- _What is asked_
A. Decide whether each statement below agrees with the article on the pilots association. Answer yes or no for each, and quote the words from the article that settle it.
(i) AIPA was formally registered as an industrial organisation in 1981.
(ii) The May 2007 ruling gave AIPA sole coverage of Jetstar pilots.
(iii) The 2011 grounding cancelled 447 flights.
B. Please extend the article on the pilots association with the next paragraph, picking up after its final sentence.

- _Given text_
******************************
Australian and International Pilots Association
- Founded: 1981
- Headquarters: Mascot, Sydney, New South Wales
- Members: 2,370 (31 December 2024)
- Key people: Andrew Marshall (President) Corey Beer (Secretary)
- Affiliations: ACTU, IFALPA (via AusALPA), ITF
- Website: www.aipa.org.au

= Australian and International Pilots Association =

Australian trade union and professional association for Qantas Group pilots

The Australian and International Pilots Association (AIPA) is an Australian trade union and professional association representing airline pilots employed by the Qantas Group. Formed in 1981, it is the largest professional body of airline pilots in Australia and, as of December 2024, had approximately 2,370 members. AIPA describes itself as "a professional association and federally registered organisation" rather than a traditional trade union.

The association represents pilots employed by Qantas Airways, Jetstar Airways, Eastern Australia Airlines, Express Freighters Australia, Network Aviation and Sunstate Airlines. In international aviation forums AIPA operates jointly with the Australian Federation of Air Pilots (AFAP) under the umbrella body Australian Airline Pilots' Association (AusALPA), which is the Australian member association of the International Federation of Air Line Pilots' Associations (IFALPA).

==History==

===Formation===
AIPA was formed in 1981 after the Qantas pilots' division broke away from the Australian Federation of Air Pilots (AFAP), which had until then represented Qantas flight crew. The split was driven by the changing international aviation environment of the period and a desire among Qantas pilots to strengthen their bargaining position as employees of Australia's international flag carrier. The association was formally registered as an industrial organisation in 1986.

===Jetstar coverage ruling===
In May 2007 the Australian Industrial Relations Commission ruled that AIPA could represent pilots employed by Jetstar Airways. The decision meant that coverage of Jetstar pilots would be shared between AIPA and the AFAP rather than held exclusively by the AFAP.

===ACTU affiliation===
Although AIPA had historically distanced itself from the broader union movement, in late 2006 it voted to affiliate with the Australian Council of Trade Unions (ACTU).

===2011 Qantas industrial dispute===

AIPA was one of three unions - alongside the Transport Workers Union of Australia (TWU) and the Australian Licenced Aircraft Engineers Association (ALAEA) - involved in the 2011 Qantas industrial dispute. Pilots took low-level protected industrial action during enterprise bargaining, including wearing red ties and making in-flight public address announcements to passengers about the dispute.

On 29 October 2011, Qantas chief executive Alan Joyce announced the immediate grounding of the airline's domestic and international fleet and a lockout of employees belonging to the three unions. The grounding cancelled 447 flights and affected approximately 70,000 passengers worldwide. AIPA vice-president Richard Woodward described the move as "a maniacal overreaction" and said Joyce was "holding a knife to the nation's throat".
******************************
- _Data shown_
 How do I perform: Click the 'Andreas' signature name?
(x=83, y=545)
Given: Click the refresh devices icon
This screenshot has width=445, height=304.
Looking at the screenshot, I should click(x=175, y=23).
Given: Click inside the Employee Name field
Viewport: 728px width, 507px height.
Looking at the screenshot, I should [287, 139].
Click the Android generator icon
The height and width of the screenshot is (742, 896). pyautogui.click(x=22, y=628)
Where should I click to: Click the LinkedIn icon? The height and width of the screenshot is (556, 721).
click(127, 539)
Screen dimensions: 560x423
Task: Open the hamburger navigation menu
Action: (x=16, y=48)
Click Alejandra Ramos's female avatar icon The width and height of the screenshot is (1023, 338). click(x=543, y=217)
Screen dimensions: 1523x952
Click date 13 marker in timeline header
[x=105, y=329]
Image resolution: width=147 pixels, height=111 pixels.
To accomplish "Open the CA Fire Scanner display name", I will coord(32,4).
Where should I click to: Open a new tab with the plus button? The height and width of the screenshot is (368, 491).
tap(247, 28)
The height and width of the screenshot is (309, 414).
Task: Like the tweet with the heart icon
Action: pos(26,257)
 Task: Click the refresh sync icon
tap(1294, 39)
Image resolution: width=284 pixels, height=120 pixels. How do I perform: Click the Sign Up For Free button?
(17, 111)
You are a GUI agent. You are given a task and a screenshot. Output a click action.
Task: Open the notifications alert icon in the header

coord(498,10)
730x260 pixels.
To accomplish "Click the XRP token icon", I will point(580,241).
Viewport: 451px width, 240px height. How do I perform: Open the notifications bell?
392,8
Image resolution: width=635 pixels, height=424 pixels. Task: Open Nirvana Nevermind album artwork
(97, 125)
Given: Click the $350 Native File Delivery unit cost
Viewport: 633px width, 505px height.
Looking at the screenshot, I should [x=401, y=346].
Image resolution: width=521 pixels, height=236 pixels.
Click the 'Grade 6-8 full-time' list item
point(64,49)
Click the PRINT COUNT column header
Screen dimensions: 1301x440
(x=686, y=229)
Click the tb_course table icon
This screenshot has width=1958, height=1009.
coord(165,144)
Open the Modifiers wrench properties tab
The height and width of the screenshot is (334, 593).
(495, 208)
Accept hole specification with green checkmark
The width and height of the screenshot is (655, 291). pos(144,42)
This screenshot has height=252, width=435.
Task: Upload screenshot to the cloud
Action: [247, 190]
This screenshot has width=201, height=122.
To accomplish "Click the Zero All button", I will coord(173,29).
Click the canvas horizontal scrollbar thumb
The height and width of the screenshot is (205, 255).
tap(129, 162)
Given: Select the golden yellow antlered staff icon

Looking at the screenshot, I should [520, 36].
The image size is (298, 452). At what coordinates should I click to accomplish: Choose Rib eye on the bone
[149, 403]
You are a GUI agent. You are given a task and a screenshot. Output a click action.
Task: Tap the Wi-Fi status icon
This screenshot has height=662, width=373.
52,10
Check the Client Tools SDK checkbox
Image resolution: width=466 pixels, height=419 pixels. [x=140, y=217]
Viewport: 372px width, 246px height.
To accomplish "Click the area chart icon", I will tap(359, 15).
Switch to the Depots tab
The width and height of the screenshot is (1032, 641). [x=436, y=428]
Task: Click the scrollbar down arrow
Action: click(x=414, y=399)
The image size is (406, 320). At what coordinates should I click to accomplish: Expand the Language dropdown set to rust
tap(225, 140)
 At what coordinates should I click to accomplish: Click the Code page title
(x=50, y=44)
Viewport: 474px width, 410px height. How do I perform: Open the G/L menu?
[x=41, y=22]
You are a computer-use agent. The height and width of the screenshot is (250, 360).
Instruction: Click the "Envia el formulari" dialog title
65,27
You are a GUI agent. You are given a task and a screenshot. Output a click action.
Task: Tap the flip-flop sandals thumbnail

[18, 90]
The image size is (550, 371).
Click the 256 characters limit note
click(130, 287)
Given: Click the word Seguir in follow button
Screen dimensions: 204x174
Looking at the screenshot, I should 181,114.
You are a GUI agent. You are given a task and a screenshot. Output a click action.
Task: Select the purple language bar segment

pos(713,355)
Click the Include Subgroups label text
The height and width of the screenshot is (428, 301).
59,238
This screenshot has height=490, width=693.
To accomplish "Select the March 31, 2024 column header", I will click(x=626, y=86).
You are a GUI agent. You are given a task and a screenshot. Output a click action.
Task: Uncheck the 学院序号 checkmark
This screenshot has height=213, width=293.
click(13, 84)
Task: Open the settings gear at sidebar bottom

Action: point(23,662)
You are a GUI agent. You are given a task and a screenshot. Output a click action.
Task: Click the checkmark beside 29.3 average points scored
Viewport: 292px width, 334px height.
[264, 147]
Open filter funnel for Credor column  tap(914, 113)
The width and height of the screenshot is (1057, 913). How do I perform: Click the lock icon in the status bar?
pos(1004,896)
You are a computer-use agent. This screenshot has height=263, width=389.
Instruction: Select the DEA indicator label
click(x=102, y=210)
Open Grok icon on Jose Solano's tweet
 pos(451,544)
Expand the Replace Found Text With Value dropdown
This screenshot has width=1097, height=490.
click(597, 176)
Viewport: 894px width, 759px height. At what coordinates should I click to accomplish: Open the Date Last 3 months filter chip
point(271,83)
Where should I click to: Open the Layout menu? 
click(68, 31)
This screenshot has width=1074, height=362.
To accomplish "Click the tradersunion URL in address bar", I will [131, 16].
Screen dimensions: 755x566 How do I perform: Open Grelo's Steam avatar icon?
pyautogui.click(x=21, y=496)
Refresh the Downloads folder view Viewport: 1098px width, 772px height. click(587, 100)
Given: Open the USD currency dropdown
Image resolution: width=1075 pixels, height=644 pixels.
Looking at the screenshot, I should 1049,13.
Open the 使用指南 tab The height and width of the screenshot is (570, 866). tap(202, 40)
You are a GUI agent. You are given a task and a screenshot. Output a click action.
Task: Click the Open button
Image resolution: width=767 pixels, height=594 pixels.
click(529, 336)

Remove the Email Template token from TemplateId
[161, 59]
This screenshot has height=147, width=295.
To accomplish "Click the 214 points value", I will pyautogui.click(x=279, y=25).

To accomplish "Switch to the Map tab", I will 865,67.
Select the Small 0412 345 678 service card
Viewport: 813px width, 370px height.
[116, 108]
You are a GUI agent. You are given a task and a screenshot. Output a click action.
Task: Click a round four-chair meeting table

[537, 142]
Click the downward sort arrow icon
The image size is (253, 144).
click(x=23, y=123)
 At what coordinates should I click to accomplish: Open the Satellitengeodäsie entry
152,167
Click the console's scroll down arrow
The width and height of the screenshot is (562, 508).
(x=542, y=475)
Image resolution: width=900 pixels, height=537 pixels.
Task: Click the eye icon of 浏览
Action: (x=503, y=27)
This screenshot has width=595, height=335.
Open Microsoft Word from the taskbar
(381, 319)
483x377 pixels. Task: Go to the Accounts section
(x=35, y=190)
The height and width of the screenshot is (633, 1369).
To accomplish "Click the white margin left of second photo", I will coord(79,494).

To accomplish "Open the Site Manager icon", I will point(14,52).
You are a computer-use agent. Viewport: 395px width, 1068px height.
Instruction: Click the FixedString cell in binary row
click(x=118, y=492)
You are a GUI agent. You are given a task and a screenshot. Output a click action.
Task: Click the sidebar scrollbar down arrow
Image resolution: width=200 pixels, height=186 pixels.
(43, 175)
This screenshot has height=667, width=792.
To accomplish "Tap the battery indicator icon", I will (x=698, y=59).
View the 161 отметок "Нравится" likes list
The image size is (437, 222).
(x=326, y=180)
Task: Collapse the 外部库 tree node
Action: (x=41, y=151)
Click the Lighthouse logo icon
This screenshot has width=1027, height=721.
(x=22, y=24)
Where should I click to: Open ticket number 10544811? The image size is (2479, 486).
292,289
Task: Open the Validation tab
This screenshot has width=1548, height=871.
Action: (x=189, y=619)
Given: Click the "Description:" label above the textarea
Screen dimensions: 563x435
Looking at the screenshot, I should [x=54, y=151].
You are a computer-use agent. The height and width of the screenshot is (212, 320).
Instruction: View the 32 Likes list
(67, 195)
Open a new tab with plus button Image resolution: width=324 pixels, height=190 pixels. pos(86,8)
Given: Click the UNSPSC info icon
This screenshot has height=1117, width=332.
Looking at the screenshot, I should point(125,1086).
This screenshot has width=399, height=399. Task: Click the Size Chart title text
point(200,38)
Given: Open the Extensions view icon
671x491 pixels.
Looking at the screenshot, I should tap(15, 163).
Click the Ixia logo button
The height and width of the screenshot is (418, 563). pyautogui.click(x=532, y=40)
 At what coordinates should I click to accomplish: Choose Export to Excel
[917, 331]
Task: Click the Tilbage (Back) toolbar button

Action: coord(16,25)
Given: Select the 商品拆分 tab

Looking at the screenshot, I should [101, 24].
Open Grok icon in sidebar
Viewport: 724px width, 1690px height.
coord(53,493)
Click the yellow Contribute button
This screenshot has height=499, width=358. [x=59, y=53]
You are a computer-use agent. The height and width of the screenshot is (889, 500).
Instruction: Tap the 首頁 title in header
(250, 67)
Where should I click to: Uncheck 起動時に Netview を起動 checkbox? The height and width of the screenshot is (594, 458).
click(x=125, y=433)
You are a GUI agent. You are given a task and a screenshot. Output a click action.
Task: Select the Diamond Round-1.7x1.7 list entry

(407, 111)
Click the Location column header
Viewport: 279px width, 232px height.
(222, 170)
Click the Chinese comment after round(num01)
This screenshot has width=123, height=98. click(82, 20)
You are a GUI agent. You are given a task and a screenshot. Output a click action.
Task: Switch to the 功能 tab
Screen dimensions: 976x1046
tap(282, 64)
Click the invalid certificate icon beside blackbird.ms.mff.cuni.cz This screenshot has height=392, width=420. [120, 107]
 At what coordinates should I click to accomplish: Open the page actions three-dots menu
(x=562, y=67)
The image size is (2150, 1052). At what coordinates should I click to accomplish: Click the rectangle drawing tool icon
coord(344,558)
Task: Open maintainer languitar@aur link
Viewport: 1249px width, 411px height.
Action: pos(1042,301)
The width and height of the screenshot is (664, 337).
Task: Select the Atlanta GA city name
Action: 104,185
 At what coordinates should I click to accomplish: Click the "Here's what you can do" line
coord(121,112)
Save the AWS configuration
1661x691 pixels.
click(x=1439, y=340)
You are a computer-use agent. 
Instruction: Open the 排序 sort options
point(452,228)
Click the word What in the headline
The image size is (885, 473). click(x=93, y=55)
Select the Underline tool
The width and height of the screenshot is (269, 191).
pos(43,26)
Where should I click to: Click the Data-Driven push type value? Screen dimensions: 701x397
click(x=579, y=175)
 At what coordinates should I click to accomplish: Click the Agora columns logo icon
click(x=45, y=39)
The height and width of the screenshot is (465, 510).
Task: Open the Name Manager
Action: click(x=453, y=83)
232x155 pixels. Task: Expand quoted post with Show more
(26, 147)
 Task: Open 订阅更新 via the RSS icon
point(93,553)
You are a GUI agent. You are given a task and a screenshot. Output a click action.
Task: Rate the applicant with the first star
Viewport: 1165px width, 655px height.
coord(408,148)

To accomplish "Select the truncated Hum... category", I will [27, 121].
******************************
- _Answers by task_
A.
(i) No: "The association was formally registered as an industrial organisation in 1986."
(ii) No: "coverage of Jetstar pilots would be shared between AIPA and the AFAP rather than held exclusively by the AFAP."
(iii) Yes: "The grounding cancelled 447 flights"

B.
Fair Work Australia terminated the industrial action on 31 October 2011 following an urgent application by the Gillard Government. AIPA subsequently applied to the Federal Court of Australia for judicial review of that decision, arguing that the lockout was a disproportionate response to minor industrial action. Qantas reported that the dispute cost the company approximately A$194 million.

===Project Sunrise negotiations===
From 2019 to 2020 AIPA negotiated with Qantas over the long-haul enterprise agreement required to underpin Project Sunrise, the airline's plan to operate non-stop flights from Australia's east coast to London and New York using the Airbus A350-1000. During the negotiations Qantas indicated it would establish a separate employment entity with externally recruited pilots if agreement could not be reached. A deal was reached in March 2020, with approximately 85 per cent of voting members supporting the agreement.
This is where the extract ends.